The report also showed that 63 percent of high school students admitted to never discussing world events in the classroom at all.
And what are the effects of not obtaining this type of awareness early on?
A whopping 78 percent of the students surveyed in the World Savvy report didn’t know that Mandarin is the most commonly spoken language in the world. Almost half (45 percent) thought the most common was English.
Also, 77 percent of respondents couldn’t identify Canada as America’s largest trade partner, and 72 percent had no idea what region Afghanistan was in.
The good news, however, is that most young people surveyed said they had a strong desire to learn about global events. The report showed that 80 percent of students said they believed jobs are becoming more and more international as time goes on.
In addition, 60 percent of students said they would be stronger future employees if they knew more about other cultures, and 90 percent said events around the globe have a direct impact on the U.S. economy.

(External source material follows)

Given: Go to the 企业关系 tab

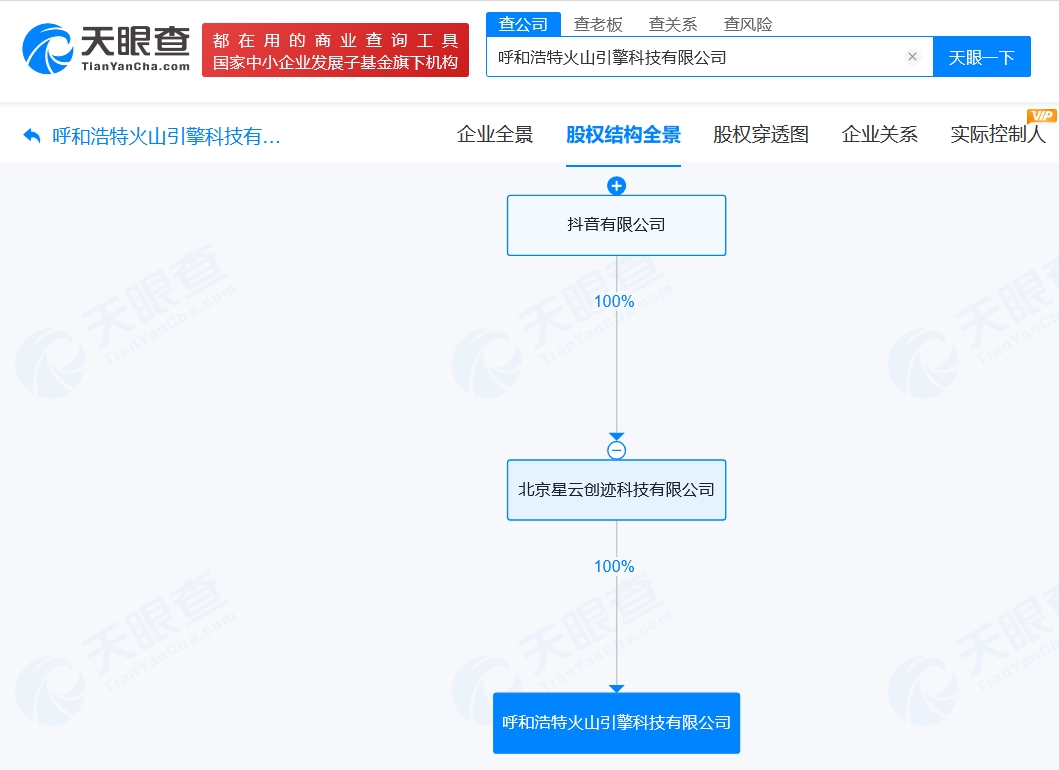Looking at the screenshot, I should click(880, 135).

“There is no question that the shifting demands of an interconnected, interdependent global economy and society requires that graduates are globally competent; knowledgeable about the world, capable of thinking creatively and critically about problems, and adept at working collaboratively with a diverse group of people to find solutions,” said Dana Mortenson, World Savvy’s co-founder and executive director.
“It is imperative that we create learning environments that prioritize and cultivate this kind of global experience, if we want students to truly be college and career ready. Through exposure to a range of educational programs which develop global competency, World Savvy students have this kind of preparation,” she said.
And besides that ...
And global events aren’t the only area that students need strengthening in, as a 2012 Harvard study pinpoints just how far behind our kids are in other areas too.

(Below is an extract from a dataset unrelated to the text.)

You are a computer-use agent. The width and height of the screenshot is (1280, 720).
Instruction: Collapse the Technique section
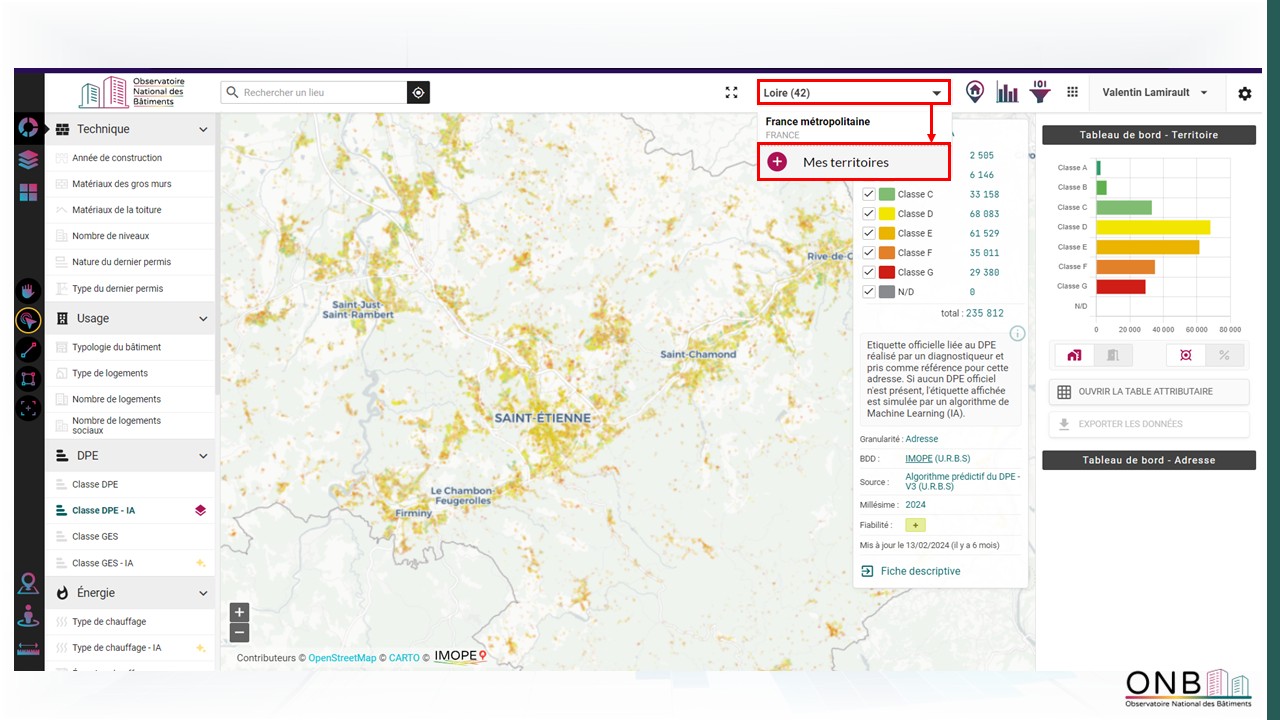tap(203, 129)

In 2011 only 32 percent of 8th graders were proficient in math, and hold a number 32 ranking among other students around the globe. The report also shows that school children in countries like Brazil and Chile are out-achieving American students academically by three times, and students in Hong Kong, Germany, Portugal, Slovenia, Lithuania, Liechtenstein, and Colombia are outperforming American students at twice the rate, shows the study.

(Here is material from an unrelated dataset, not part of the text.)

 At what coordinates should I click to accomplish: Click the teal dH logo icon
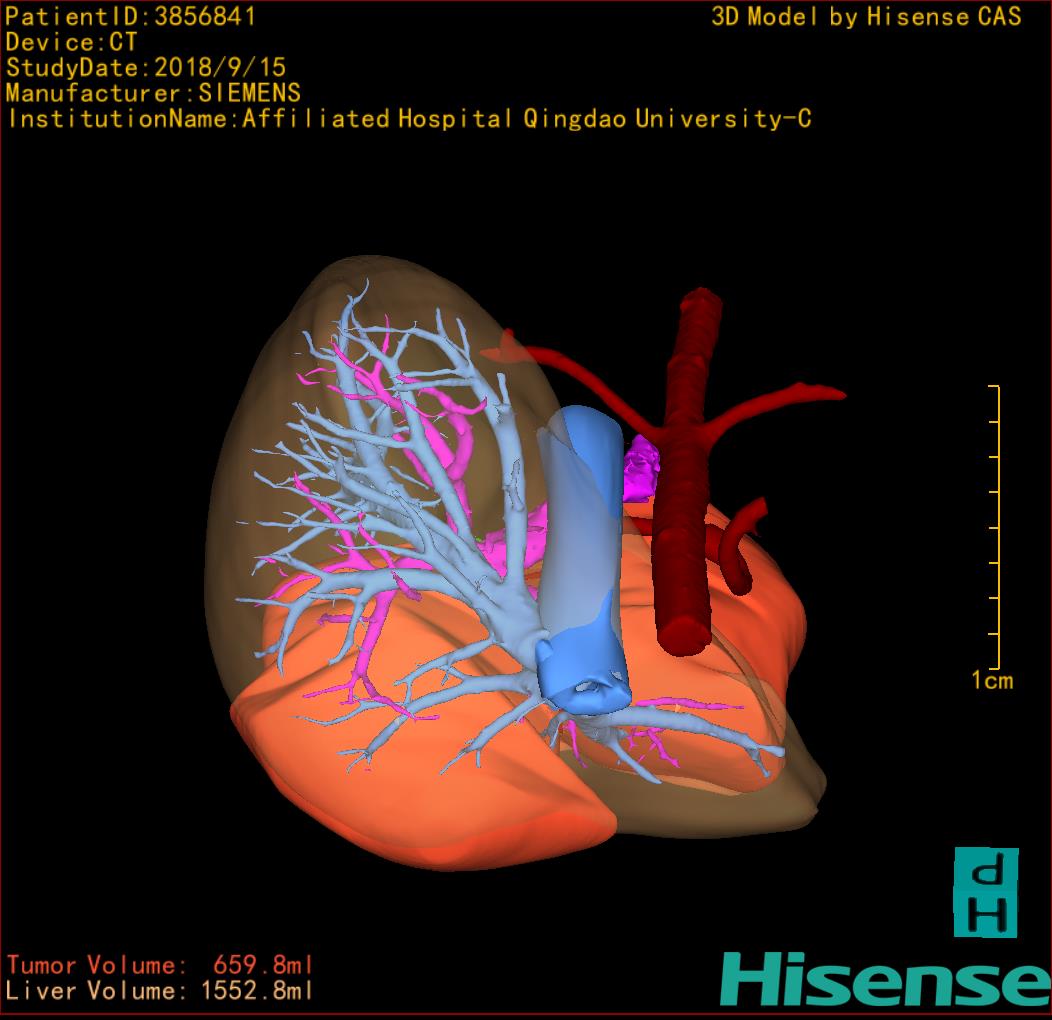tap(985, 892)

And the kids aren’t the only ones to blame, as many American adults also seem to have a huge lack of interest in learning about other countries, how those countries live, and the languages they speak -- which certainly isn’t the case when it comes to other countries knowing about American ways and people.
It’s possible that a recent quote from a national television news correspondent said it best: “The American people don’t often pay attention to what’s going on in the world until they have to.”
Many in the U.S. would probably say we now have to.
It seems like we have to pay even more attention, as the world seems to be shrinking each day with advancements in technology and global travel. Whether we do choose to enhance our world knowledge and overall global view is another story entirely.